Gone From Google Earth

Grandma Myrtle’s house in southwest Oklahoma is gone from Google Earth. 

The house was there when I showed my mother street-level views on the computer just before mom died at 93. The white clapboard house with a covered porch was where my grandma raised five children after her husband died when the youngest was a baby. Mom’s memories of the house still resonated with her Dustbowl experiences of sleeping with wet handkerchiefs over her mouth and reading books in the outhouse where nobody would bother her.

The house was where, during summer visits, my brother and I slept in the same beds from my mother’s childhood, the mattresses bowed when rain had blown through the window and curled after they dried. The house was where Christmas was celebrated in the living room with energetic unwrapping of presents and loud thank-yous called across the living room while my grandmother rocked in her creaking chair warmed by the gas heater. Cousins played house under the heavy oak table in the dining room. They told ghost stories while the adults talked quietly in the living room about who had what ailments.
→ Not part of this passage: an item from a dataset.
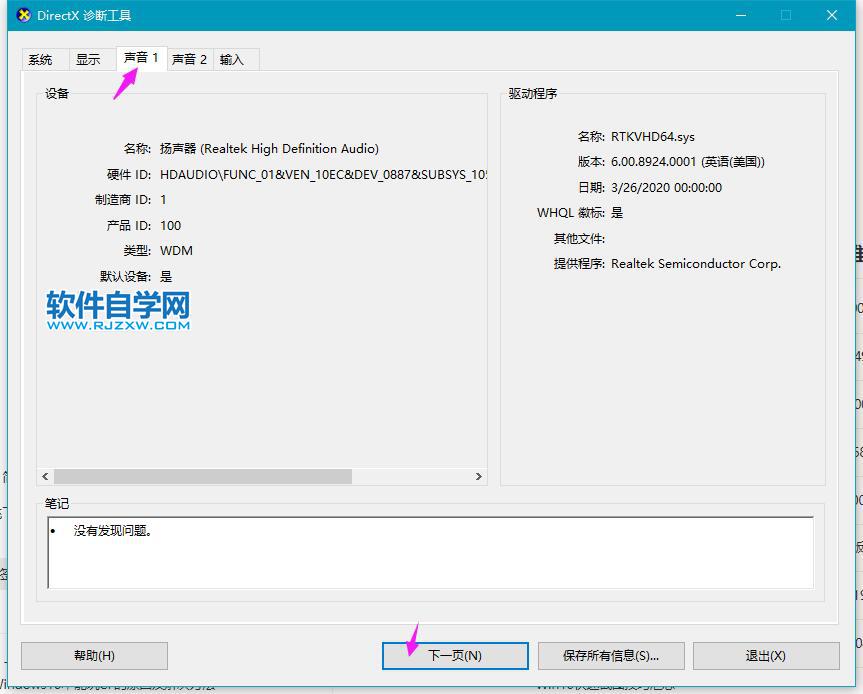The height and width of the screenshot is (694, 863).
Task: Switch to the 输入 tab
Action: [232, 60]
The house was where the older cousins gathered in the north bedroom, in which my mother and her siblings were born. There, we escaped from our parents and read poems aloud out of books once owned by a grandfather we never knew. Aunts played the rarely tuned piano, whose discord a raucous choir of cousins could overcome. The house was there for over a century. I haven’t been back to that small town in decades, but I visited it often on Google Earth, and seeing that the house was there gave me a foundation.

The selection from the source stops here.